Problem requirements
Transcribe the records below exactly as they appear.

____ Data to use

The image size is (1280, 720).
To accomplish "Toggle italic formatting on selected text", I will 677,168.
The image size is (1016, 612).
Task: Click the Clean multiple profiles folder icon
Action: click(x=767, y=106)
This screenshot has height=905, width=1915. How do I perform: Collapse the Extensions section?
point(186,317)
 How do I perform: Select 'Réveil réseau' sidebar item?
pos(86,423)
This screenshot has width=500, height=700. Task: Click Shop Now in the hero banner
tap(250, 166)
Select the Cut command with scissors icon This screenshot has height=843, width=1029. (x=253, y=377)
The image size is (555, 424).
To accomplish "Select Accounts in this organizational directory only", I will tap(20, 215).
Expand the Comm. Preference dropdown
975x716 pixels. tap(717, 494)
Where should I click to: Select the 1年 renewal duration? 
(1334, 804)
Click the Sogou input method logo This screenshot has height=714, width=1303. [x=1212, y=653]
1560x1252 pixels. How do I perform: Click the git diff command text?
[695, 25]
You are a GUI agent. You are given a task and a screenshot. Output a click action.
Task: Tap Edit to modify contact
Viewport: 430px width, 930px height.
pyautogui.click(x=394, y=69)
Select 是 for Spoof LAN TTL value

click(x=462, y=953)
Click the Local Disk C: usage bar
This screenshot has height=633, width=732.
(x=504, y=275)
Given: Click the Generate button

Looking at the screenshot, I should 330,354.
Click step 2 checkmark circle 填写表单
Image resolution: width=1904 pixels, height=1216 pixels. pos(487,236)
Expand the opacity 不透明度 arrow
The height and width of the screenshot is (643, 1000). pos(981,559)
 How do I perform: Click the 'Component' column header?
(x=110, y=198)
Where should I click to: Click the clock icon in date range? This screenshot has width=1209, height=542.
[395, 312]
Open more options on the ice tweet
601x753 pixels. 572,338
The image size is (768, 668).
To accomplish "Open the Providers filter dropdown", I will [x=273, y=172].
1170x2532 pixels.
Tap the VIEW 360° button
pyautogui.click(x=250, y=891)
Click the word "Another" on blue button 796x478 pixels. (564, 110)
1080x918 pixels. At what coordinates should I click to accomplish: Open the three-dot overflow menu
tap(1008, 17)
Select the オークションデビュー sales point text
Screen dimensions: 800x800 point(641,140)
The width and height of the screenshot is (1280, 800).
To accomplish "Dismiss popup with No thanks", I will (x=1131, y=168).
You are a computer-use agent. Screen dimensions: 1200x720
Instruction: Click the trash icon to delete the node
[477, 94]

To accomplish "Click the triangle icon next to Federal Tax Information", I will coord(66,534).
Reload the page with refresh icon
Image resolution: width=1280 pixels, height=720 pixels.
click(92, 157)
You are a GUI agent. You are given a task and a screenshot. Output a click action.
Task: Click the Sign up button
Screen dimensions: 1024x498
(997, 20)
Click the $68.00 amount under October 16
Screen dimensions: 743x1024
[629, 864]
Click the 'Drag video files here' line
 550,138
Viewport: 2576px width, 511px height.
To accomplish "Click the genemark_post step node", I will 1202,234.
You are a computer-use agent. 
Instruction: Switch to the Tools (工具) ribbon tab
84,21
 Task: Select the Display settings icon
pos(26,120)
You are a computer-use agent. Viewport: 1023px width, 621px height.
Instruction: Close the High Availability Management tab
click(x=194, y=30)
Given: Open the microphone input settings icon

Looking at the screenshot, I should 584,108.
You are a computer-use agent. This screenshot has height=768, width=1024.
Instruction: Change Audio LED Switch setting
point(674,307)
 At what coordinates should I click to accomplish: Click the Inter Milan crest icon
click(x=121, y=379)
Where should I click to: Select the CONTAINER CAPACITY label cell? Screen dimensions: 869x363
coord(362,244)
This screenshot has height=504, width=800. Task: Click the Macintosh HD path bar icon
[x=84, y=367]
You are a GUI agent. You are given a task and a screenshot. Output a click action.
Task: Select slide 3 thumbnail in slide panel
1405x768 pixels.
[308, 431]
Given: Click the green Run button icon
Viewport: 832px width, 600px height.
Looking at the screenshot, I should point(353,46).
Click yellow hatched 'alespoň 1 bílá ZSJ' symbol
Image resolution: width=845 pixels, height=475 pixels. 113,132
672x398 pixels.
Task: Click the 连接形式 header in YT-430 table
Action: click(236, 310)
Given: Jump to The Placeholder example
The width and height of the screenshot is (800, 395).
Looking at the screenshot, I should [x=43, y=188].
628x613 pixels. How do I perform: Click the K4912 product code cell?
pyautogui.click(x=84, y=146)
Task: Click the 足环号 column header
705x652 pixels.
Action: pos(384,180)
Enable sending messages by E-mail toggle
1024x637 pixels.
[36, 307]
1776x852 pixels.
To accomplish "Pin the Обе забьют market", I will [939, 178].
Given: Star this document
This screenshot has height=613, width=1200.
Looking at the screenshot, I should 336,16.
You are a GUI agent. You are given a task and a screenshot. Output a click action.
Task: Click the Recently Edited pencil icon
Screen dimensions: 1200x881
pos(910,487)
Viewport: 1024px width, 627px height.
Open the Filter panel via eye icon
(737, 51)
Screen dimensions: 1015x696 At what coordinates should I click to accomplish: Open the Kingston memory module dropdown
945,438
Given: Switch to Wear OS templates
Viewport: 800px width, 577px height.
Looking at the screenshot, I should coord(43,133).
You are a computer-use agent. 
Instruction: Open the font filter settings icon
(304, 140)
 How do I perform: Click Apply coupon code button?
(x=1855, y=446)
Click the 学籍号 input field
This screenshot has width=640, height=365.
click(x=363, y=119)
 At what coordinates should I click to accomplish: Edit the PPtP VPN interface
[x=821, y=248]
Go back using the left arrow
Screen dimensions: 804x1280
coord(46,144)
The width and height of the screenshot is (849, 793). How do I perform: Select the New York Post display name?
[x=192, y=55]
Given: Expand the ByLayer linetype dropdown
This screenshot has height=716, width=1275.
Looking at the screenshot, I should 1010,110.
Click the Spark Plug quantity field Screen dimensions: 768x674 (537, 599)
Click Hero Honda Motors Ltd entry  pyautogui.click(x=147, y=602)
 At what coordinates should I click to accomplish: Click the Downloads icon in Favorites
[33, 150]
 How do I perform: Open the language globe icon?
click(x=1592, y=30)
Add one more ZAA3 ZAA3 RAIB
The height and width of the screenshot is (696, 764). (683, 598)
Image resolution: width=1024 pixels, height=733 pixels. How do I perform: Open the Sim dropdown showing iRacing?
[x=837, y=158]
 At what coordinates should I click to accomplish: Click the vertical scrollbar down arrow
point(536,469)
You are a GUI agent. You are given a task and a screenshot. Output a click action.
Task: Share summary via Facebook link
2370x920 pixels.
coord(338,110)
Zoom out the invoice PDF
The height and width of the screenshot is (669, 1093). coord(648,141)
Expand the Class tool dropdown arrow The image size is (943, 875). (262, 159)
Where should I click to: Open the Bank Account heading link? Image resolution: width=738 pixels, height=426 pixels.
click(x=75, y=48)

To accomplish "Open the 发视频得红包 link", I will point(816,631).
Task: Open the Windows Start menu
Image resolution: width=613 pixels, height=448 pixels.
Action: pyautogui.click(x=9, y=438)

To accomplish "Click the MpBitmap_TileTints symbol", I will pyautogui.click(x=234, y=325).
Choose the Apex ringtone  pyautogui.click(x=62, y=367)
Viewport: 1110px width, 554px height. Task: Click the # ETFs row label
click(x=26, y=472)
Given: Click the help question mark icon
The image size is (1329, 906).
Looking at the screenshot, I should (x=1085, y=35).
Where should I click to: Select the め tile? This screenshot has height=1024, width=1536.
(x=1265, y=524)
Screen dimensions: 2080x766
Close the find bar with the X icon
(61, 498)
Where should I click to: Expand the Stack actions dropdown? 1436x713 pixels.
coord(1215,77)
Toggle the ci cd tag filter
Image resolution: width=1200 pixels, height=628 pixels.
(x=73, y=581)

________

Answer box
The image size is (1280, 720).
To accomplish "Toggle italic formatting on selected text", I will 677,168.
The image size is (1016, 612).
Task: Click the Clean multiple profiles folder icon
Action: click(x=767, y=106)
This screenshot has height=905, width=1915. How do I perform: Collapse the Extensions section?
point(186,317)
 How do I perform: Select 'Réveil réseau' sidebar item?
pos(86,423)
This screenshot has width=500, height=700. Task: Click Shop Now in the hero banner
tap(250, 166)
Select the Cut command with scissors icon This screenshot has height=843, width=1029. (x=253, y=377)
The image size is (555, 424).
To accomplish "Select Accounts in this organizational directory only", I will tap(20, 215).
Expand the Comm. Preference dropdown
975x716 pixels. tap(717, 494)
Where should I click to: Select the 1年 renewal duration? 
(1334, 804)
Click the Sogou input method logo This screenshot has height=714, width=1303. [x=1212, y=653]
1560x1252 pixels. How do I perform: Click the git diff command text?
[695, 25]
You are a GUI agent. You are given a task and a screenshot. Output a click action.
Task: Tap Edit to modify contact
Viewport: 430px width, 930px height.
pyautogui.click(x=394, y=69)
Select 是 for Spoof LAN TTL value

click(x=462, y=953)
Click the Local Disk C: usage bar
This screenshot has height=633, width=732.
(x=504, y=275)
Given: Click the Generate button

Looking at the screenshot, I should 330,354.
Click step 2 checkmark circle 填写表单
Image resolution: width=1904 pixels, height=1216 pixels. pos(487,236)
Expand the opacity 不透明度 arrow
The height and width of the screenshot is (643, 1000). pos(981,559)
 How do I perform: Click the 'Component' column header?
(x=110, y=198)
Where should I click to: Click the clock icon in date range? This screenshot has width=1209, height=542.
[395, 312]
Open more options on the ice tweet
601x753 pixels. 572,338
The image size is (768, 668).
To accomplish "Open the Providers filter dropdown", I will [x=273, y=172].
1170x2532 pixels.
Tap the VIEW 360° button
pyautogui.click(x=250, y=891)
Click the word "Another" on blue button 796x478 pixels. (564, 110)
1080x918 pixels. At what coordinates should I click to accomplish: Open the three-dot overflow menu
tap(1008, 17)
Select the オークションデビュー sales point text
Screen dimensions: 800x800 point(641,140)
The width and height of the screenshot is (1280, 800).
To accomplish "Dismiss popup with No thanks", I will (x=1131, y=168).
You are a computer-use agent. Screen dimensions: 1200x720
Instruction: Click the trash icon to delete the node
[477, 94]

To accomplish "Click the triangle icon next to Federal Tax Information", I will coord(66,534).
Reload the page with refresh icon
Image resolution: width=1280 pixels, height=720 pixels.
click(92, 157)
You are a GUI agent. You are given a task and a screenshot. Output a click action.
Task: Click the Sign up button
Screen dimensions: 1024x498
(997, 20)
Click the $68.00 amount under October 16
Screen dimensions: 743x1024
[629, 864]
Click the 'Drag video files here' line
 550,138
Viewport: 2576px width, 511px height.
To accomplish "Click the genemark_post step node", I will 1202,234.
You are a computer-use agent. 
Instruction: Switch to the Tools (工具) ribbon tab
84,21
 Task: Select the Display settings icon
pos(26,120)
You are a computer-use agent. Viewport: 1023px width, 621px height.
Instruction: Close the High Availability Management tab
click(x=194, y=30)
Given: Open the microphone input settings icon

Looking at the screenshot, I should 584,108.
You are a computer-use agent. This screenshot has height=768, width=1024.
Instruction: Change Audio LED Switch setting
point(674,307)
 At what coordinates should I click to accomplish: Click the Inter Milan crest icon
click(x=121, y=379)
Where should I click to: Select the CONTAINER CAPACITY label cell? Screen dimensions: 869x363
coord(362,244)
This screenshot has height=504, width=800. Task: Click the Macintosh HD path bar icon
[x=84, y=367]
You are a GUI agent. You are given a task and a screenshot. Output a click action.
Task: Select slide 3 thumbnail in slide panel
1405x768 pixels.
[308, 431]
Given: Click the green Run button icon
Viewport: 832px width, 600px height.
Looking at the screenshot, I should point(353,46).
Click yellow hatched 'alespoň 1 bílá ZSJ' symbol
Image resolution: width=845 pixels, height=475 pixels. 113,132
672x398 pixels.
Task: Click the 连接形式 header in YT-430 table
Action: click(236, 310)
Given: Jump to The Placeholder example
The width and height of the screenshot is (800, 395).
Looking at the screenshot, I should [x=43, y=188].
628x613 pixels. How do I perform: Click the K4912 product code cell?
pyautogui.click(x=84, y=146)
Task: Click the 足环号 column header
705x652 pixels.
Action: pos(384,180)
Enable sending messages by E-mail toggle
1024x637 pixels.
[36, 307]
1776x852 pixels.
To accomplish "Pin the Обе забьют market", I will [939, 178].
Given: Star this document
This screenshot has height=613, width=1200.
Looking at the screenshot, I should 336,16.
You are a GUI agent. You are given a task and a screenshot. Output a click action.
Task: Click the Recently Edited pencil icon
Screen dimensions: 1200x881
pos(910,487)
Viewport: 1024px width, 627px height.
Open the Filter panel via eye icon
(737, 51)
Screen dimensions: 1015x696 At what coordinates should I click to accomplish: Open the Kingston memory module dropdown
945,438
Given: Switch to Wear OS templates
Viewport: 800px width, 577px height.
Looking at the screenshot, I should coord(43,133).
You are a computer-use agent. 
Instruction: Open the font filter settings icon
(304, 140)
 How do I perform: Click Apply coupon code button?
(x=1855, y=446)
Click the 学籍号 input field
This screenshot has width=640, height=365.
click(x=363, y=119)
 At what coordinates should I click to accomplish: Edit the PPtP VPN interface
[x=821, y=248]
Go back using the left arrow
Screen dimensions: 804x1280
coord(46,144)
The width and height of the screenshot is (849, 793). How do I perform: Select the New York Post display name?
[x=192, y=55]
Given: Expand the ByLayer linetype dropdown
This screenshot has height=716, width=1275.
Looking at the screenshot, I should 1010,110.
Click the Spark Plug quantity field Screen dimensions: 768x674 (537, 599)
Click Hero Honda Motors Ltd entry  pyautogui.click(x=147, y=602)
 At what coordinates should I click to accomplish: Click the Downloads icon in Favorites
[33, 150]
 How do I perform: Open the language globe icon?
click(x=1592, y=30)
Add one more ZAA3 ZAA3 RAIB
The height and width of the screenshot is (696, 764). (683, 598)
Image resolution: width=1024 pixels, height=733 pixels. How do I perform: Open the Sim dropdown showing iRacing?
[x=837, y=158]
 At what coordinates should I click to accomplish: Click the vertical scrollbar down arrow
point(536,469)
You are a GUI agent. You are given a task and a screenshot. Output a click action.
Task: Share summary via Facebook link
2370x920 pixels.
coord(338,110)
Zoom out the invoice PDF
The height and width of the screenshot is (669, 1093). coord(648,141)
Expand the Class tool dropdown arrow The image size is (943, 875). (262, 159)
Where should I click to: Open the Bank Account heading link? Image resolution: width=738 pixels, height=426 pixels.
click(x=75, y=48)

To accomplish "Open the 发视频得红包 link", I will point(816,631).
Task: Open the Windows Start menu
Image resolution: width=613 pixels, height=448 pixels.
Action: pyautogui.click(x=9, y=438)

To accomplish "Click the MpBitmap_TileTints symbol", I will pyautogui.click(x=234, y=325).
Choose the Apex ringtone  pyautogui.click(x=62, y=367)
Viewport: 1110px width, 554px height. Task: Click the # ETFs row label
click(x=26, y=472)
Given: Click the help question mark icon
The image size is (1329, 906).
Looking at the screenshot, I should (x=1085, y=35).
Where should I click to: Select the め tile? This screenshot has height=1024, width=1536.
(x=1265, y=524)
Screen dimensions: 2080x766
Close the find bar with the X icon
(61, 498)
Where should I click to: Expand the Stack actions dropdown? 1436x713 pixels.
coord(1215,77)
Toggle the ci cd tag filter
Image resolution: width=1200 pixels, height=628 pixels.
(x=73, y=581)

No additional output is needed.